Michelle Malkin does a great job in her column today excoriating the serial criminality of Jose Antonio Vargas, the Filipino illegal-alien Pulitzer Prize winner (perjury, false claims of U.S. citizenship, identity fraud — he got into the White House, for heaven’s sake, using a fake SS#). His confessional stunt in the NYT wasn’t so much a case of spilling his guts because he couldn’t keep a secret any longer than the opening shot of a carefully planned lobbying campaign to revive the Dream Act amnesty in Congress.
The funny thing is that it doesn’t seem to be having the intended effect. Sure, ordinary people are outraged — just look at the reader comments. But the main intended target of his story was other reporters, so they’d put their own shoulders to the wheel and push amnesty in their commentary and “news” reporting even more strongly than they do already.
But a funny thing happened on the way to the amnesty — reporters don’t like being lied to. Here’s the Poynter Institute take on the piece. And here’s Slate’s Jack Shafer, who prefaces his piece by pointing out that “I believe in open borders,” just so you don’t confuse him with a bad person:
I get on my high horse about Vargas’ lies because reporter-editor relationships are based on trust. A news organization can’t function if editors must constantly cross-examine their reporters in search of deliberate lies. I’m more disturbed with Vargas for lying to the Washington Post Co. (which—disclosure alert!—employs me) than I am about him breaking immigration law. His lies to the Post violated the compact that makes journalism possible. … The trouble with habitual liars, and Vargas confesses to having told lie after lie to protect himself from deportation, is that they tend to get too good at it. Lying becomes reflex. And a confessed liar is not somebody you want working on your newspaper.

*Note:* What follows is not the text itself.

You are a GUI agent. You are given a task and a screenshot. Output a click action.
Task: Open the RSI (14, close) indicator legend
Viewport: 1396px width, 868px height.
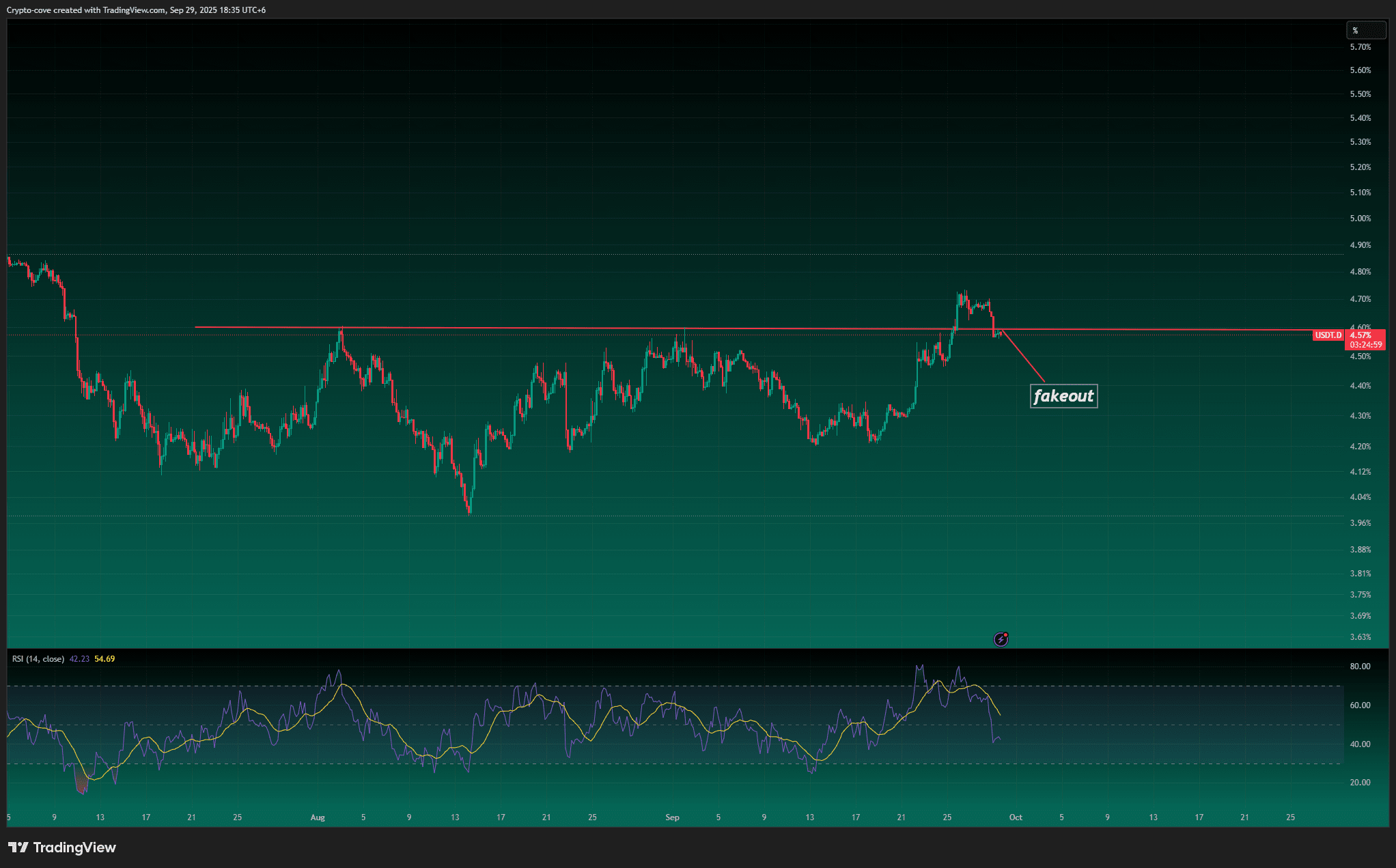tap(38, 659)
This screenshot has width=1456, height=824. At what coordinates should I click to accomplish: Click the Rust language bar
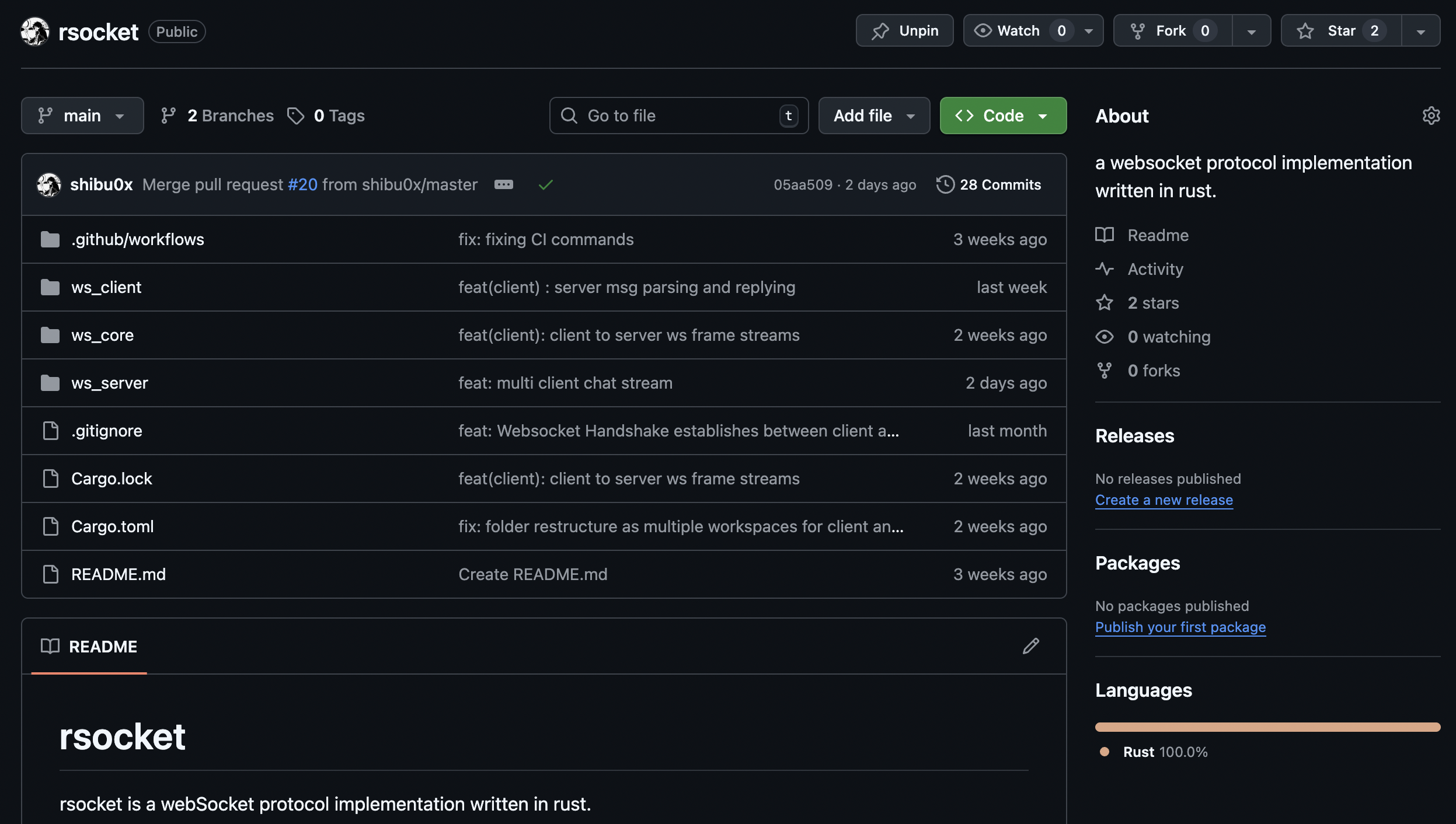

So, apparently the employer-employee relationship is not “based on trust.” Or the police-citizen relationship. Apparently, journalism is special, a place where trust and truth are more important because journalism is more important. Shafer doesn’t mind if illegal aliens lie to the police, lie to their employers, lie to the DMV, lie to immigration authorities, lie to Social Security, lie to the Secret Service, lie to their schools, landlords, banks, etc., etc., etc. But lying to the Fourth Estate? The Guarantors of Democracy? The bulwark against greedy capitalists and fascistic police? Who does Vargas think he is?